Qu’est-ce que la multirisque professionnelle ?
La MRP est un contrat modulaire qui protège à la fois les biens de l’entreprise (bâtiment, aménagements, matériel, stocks) et sa responsabilité vis-à-vis des tiers. Elle s’adresse aux commerces, bureaux, ateliers, restaurants, professions libérales et PME qui exploitent un local, qu’il soit en propriété ou en location.
Contrairement à la RC Pro, qui couvre uniquement les dommages causés à autrui dans le cadre de l’activité, la MRP protège d’abord votre propre patrimoine professionnel.
Les garanties d’une MRP
Garanties de base
- Incendie et événements assimilés (explosion, foudre, fumées).
- Dégâts des eaux et gel des canalisations.
- Vol et vandalisme, avec conditions de protection des locaux.
- Bris de glace (vitrines, enseignes, baies).
- Événements climatiques et catastrophes naturelles.
- Responsabilité civile exploitation, pour les dommages causés aux tiers en dehors de la prestation elle-même.
Garanties complémentaires à étudier
- Perte d’exploitation : compense la baisse de chiffre d’affaires après un sinistre garanti, le temps de reprendre l’activité. C’est souvent la garantie la plus décisive et la plus sous-estimée.
- Bris de machines et matériel professionnel.
- Marchandises en chambre froide (restaurateurs, métiers de bouche).
- Protection juridique professionnelle.
Combien coûte une multirisque professionnelle ?
Le prix dépend principalement de la surface des locaux, de l’activité exercée, de la valeur des biens à assurer, de la localisation et des garanties retenues. Pour un petit commerce ou un bureau, la cotisation démarre généralement à quelques centaines d’euros par an ; elle augmente fortement avec la valeur du matériel, l’ajout de la perte d’exploitation et l’exposition aux risques (zone inondable, activité à risque incendie).
Plutôt que de comparer uniquement les tarifs, comparez les plafonds, franchises et exclusions : c’est là que se joue la qualité réelle d’un contrat.
Les erreurs fréquentes à éviter
- Sous-évaluer le contenu : en cas de sinistre, une sous-déclaration entraîne l’application de la règle proportionnelle et une indemnisation réduite.
- Oublier la perte d’exploitation : reconstruire un local sans pouvoir payer ses charges pendant l’arrêt peut suffire à couler l’entreprise.
- Ignorer les conditions de protection vol (serrures, alarme) : leur non-respect peut faire tomber la garantie.
- Confondre MRP et RC Pro : ce sont deux contrats complémentaires, pas substituables.
MRP, RC Pro, décennale : comment s’articulent les contrats ?
La RC Pro couvre les dommages causés aux tiers dans le cadre de votre prestation.

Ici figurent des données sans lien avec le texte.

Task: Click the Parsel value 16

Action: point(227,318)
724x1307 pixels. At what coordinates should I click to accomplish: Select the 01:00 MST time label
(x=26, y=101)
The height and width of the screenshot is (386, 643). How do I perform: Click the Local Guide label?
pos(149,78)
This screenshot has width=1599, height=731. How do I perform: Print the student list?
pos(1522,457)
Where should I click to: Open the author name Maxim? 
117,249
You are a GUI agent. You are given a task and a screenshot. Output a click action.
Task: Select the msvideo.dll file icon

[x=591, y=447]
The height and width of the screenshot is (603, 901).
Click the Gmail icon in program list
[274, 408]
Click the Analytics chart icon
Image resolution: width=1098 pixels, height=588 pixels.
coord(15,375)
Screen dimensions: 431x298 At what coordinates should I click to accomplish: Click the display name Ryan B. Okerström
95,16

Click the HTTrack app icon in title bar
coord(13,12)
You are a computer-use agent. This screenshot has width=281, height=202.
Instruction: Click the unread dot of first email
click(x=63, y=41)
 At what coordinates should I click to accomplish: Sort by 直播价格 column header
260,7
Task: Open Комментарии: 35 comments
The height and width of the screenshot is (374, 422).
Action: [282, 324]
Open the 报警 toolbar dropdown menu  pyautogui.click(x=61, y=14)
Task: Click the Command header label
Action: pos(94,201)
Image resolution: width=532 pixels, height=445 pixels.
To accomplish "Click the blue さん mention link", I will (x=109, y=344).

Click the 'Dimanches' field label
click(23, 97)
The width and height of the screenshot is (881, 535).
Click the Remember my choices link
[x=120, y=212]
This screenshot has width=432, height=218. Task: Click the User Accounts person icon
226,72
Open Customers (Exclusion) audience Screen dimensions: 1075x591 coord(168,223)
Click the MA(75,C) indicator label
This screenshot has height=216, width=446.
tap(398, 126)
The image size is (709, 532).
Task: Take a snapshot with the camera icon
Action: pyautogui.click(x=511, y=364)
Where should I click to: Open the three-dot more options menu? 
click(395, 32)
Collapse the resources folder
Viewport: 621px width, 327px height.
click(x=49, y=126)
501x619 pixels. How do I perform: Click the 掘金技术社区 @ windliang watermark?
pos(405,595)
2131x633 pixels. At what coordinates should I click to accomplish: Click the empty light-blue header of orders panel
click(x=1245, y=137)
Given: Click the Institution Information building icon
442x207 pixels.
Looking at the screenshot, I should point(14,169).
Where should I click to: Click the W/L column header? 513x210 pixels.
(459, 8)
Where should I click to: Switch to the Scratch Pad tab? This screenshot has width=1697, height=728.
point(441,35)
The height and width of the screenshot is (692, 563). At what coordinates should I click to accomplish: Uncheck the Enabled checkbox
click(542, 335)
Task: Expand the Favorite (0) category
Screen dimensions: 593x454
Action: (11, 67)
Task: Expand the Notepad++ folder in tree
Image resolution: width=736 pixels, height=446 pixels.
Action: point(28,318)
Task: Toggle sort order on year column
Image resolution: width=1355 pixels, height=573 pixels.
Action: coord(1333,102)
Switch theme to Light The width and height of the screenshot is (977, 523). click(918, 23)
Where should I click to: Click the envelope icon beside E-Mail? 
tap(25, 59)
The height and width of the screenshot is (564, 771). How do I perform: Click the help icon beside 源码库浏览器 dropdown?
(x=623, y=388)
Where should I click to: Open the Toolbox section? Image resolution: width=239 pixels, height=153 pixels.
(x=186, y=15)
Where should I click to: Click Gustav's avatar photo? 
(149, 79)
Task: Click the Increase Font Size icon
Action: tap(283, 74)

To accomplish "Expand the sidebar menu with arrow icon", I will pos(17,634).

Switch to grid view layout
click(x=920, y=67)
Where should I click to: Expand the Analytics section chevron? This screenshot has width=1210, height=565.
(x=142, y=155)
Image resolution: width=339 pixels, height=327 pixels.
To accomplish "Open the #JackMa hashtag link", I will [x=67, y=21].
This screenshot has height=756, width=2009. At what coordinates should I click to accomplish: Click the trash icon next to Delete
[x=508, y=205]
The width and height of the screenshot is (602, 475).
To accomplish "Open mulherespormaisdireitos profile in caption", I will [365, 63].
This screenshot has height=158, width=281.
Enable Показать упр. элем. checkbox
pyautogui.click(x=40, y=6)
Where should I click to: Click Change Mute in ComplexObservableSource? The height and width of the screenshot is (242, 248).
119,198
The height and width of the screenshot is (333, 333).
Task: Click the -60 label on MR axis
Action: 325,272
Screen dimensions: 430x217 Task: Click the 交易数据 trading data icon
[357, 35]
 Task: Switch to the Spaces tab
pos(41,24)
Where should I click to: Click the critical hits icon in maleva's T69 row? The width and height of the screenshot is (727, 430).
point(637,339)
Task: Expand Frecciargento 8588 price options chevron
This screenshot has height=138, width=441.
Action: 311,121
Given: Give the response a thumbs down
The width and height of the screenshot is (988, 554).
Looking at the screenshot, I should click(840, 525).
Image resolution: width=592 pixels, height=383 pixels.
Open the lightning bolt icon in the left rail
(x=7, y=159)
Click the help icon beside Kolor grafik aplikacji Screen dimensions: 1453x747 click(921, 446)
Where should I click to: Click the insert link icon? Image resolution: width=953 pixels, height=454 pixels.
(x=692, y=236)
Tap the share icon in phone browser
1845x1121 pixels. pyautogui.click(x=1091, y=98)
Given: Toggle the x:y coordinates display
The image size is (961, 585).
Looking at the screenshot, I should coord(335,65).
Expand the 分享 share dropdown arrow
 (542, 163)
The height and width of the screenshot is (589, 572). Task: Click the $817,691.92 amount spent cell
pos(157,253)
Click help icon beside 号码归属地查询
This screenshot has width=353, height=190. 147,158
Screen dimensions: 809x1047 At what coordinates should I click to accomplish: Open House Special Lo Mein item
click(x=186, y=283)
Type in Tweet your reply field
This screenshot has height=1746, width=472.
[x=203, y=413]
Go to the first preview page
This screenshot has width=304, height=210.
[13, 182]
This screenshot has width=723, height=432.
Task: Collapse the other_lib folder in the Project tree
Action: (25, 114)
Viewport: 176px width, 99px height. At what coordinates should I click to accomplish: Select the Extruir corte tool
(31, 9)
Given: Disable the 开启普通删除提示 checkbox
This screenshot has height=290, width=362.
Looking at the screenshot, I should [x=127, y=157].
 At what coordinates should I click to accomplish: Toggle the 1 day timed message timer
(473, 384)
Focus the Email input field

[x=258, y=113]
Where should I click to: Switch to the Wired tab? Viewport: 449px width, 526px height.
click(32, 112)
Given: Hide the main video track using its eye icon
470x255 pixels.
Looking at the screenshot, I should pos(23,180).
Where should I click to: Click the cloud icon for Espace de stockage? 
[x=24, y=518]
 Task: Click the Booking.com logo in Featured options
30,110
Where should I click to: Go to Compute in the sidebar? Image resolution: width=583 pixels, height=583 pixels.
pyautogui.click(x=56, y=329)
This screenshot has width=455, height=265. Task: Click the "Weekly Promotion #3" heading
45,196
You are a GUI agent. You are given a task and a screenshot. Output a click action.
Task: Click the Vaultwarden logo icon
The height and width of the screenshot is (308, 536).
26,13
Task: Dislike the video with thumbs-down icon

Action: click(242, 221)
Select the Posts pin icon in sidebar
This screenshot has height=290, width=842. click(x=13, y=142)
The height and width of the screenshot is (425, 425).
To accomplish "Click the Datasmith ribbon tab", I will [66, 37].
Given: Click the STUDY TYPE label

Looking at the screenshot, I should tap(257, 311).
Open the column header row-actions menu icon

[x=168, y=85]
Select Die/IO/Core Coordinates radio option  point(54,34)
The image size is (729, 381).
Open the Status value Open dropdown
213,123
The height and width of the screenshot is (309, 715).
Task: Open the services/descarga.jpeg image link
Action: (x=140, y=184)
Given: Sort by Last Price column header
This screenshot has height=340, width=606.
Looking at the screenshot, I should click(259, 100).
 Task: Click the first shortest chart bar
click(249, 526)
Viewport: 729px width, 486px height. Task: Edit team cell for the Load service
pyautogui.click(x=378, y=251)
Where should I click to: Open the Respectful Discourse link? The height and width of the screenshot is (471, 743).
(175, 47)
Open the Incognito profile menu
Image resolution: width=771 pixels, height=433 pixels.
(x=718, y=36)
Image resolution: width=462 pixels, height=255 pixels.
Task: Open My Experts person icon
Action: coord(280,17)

La décennale est obligatoire pour les métiers du bâtiment. La MRP, elle, protège vos locaux et votre activité. Selon votre métier, vous aurez besoin d’une ou de plusieurs de ces garanties : un courtier vous aide à éviter les doublons comme les angles morts.
Questions fréquentes
La multirisque professionnelle est-elle obligatoire ?
Non, la MRP n’est pas une obligation légale dans la plupart des cas. En revanche, un bail commercial impose souvent au locataire d’assurer le local, et certains franchiseurs ou donneurs d’ordre l’exigent contractuellement.
Quelle différence entre MRP et assurance RC Pro ?
La RC Pro indemnise les tiers pour les dommages liés à votre activité. La MRP protège d’abord vos propres biens (locaux, matériel, stocks) et votre exploitation. Elle inclut généralement une RC exploitation, mais ne remplace pas une RC Pro complète.
La perte d’exploitation est-elle incluse ?
Pas toujours dans les formules d’entrée de gamme. C’est souvent une garantie à activer expressément. Elle est pourtant déterminante pour les activités dépendant d’un local unique.